(TRENTON) – The General Assembly passed legislation on Thursday that aims to update requirements and standards for authorization and prior authorization of health care services. The American Medical Association has reported that numerous doctors, patients, and healthcare providers have expressed concern over the current processes of prior authorization, saying it has caused administrative problems and delays in medical treatments and this bill aims to address this issue. Bill A-1255 was sponsored by Assemblymen Sterley Stanley, Herb Conaway, and Daniel Benson.
The legislation would require payers, such as health insurance companies and other health-related insurers, to clearly and prominently display information about the process of prior authorization on their website. This information should explain how they manage and use healthcare services and provide a detailed overview of how they process and pay claims; details should be presented in easily understandable language for review by healthcare providers, individuals covered by the insurer or benefits plan, and the general public.
“It is a great day here in New Jersey. The passage of A-1255 represents the culmination of countless years of work to modernize our state’s prior authorization process. For years patients have had to endure the hardship of being left in the breach when they seek vital care only to have their access to that care interrupted by what all too often seems to be an onerous and draconian process,” said Assemblyman Stanley (D-Middlesex). “This bill addresses that reality and will not only provide patients with more efficient access to care, but does so in a way that does not jeopardize the ability of insurance carriers and pharmacy benefit managers (PBMs) fulfill their responsibility to be good financial stewards of the care they are entrusted with managing. I want to thank my colleagues in the legislature as well as all those stakeholders who came together to show that bold policy can still be rendered through consensus and cooperation.”

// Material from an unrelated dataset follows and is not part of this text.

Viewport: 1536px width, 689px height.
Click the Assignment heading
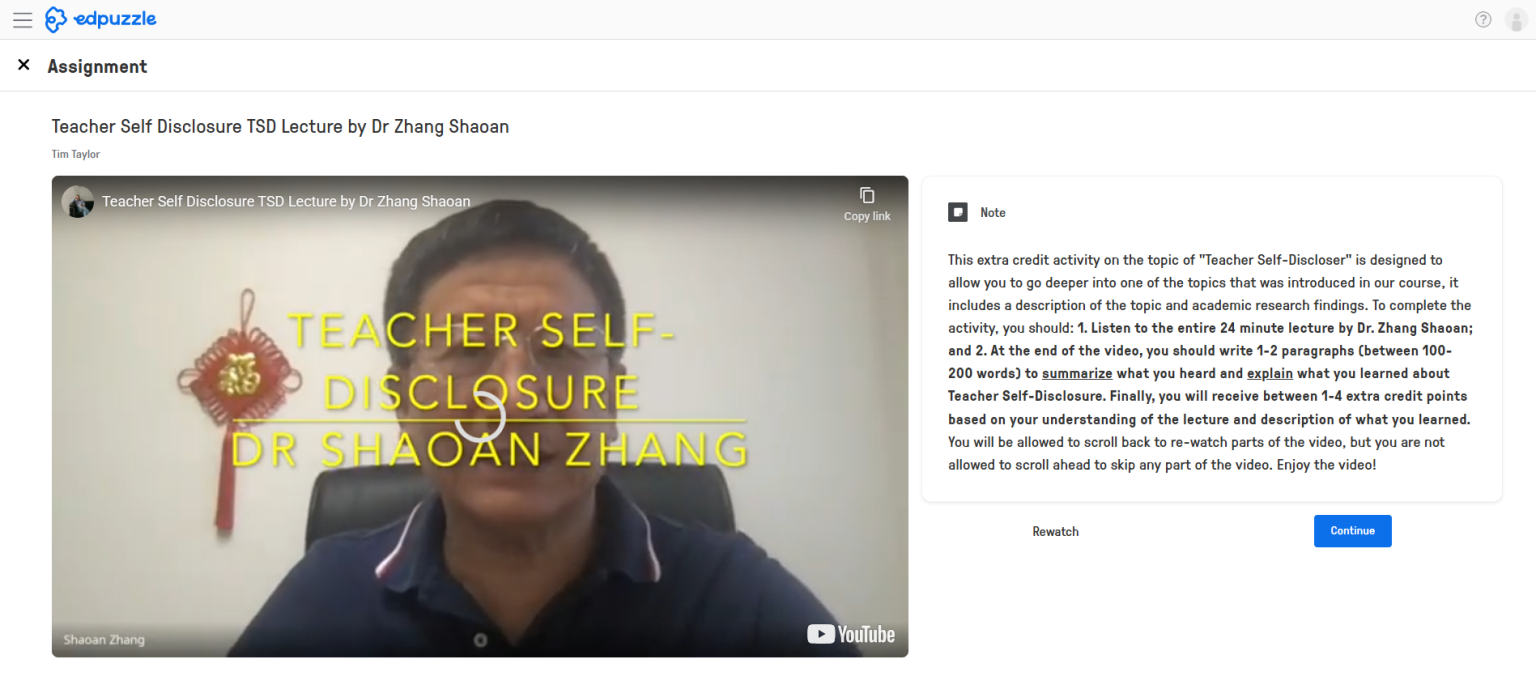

The bill provides parameters for the prior authorization process with the goal of streamlining the way requests work. These include the requirement to respond to all requests upon submission of all necessary information, to respond to pharmaceutical requests within 24-72 hours depending on the urgency, to extend prior authorization timeframes for long term care or chronic condition treatments, and to ensure that if a denial or limitation is made, it is done so by a physician who, among other requirements, is of the same specialty as the physician who typically manages the medical condition or disease.
Additionally, if a patient has received prior authorization from a previous health plan, their new plan must cover the treatment for at least 60 days while new authorization is processed. Denials of prior authorization for patients who are expecting treatment have to be communicated within 12 days for paper requests and nine days for electronic requests. For patients presently under hospital services, a 24-hour turnaround is required, while patients in urgent care must receive a response within 72 hours. Noncompliance with the deadlines can lead to penalties for insurance and benefits companies.
“Far too often, patients have to wait for health care services they need because of an administrative obstacle,” said Assemblyman Conaway (D- Burlington). “By setting clear timelines for pharmaceutical requests, extending the authorization validity, and allowing doctors to treat patients with specialized conditions without excessive requests, we can help ensure timely treatment. It’s not just about reducing paperwork but also about putting the patients first.”
“Improving and simplifying the prior authorization process helps eliminate unnecessary delays in treatment, ensuring that New Jersey residents receive the focused patient care they deserve without barriers,” said Assemblyman Benson (Mercer, Middlesex). “With this bill, we are telling people they are deserving of their healthcare needs and giving the power back to doctors and specialists to treat patients as they see fit.”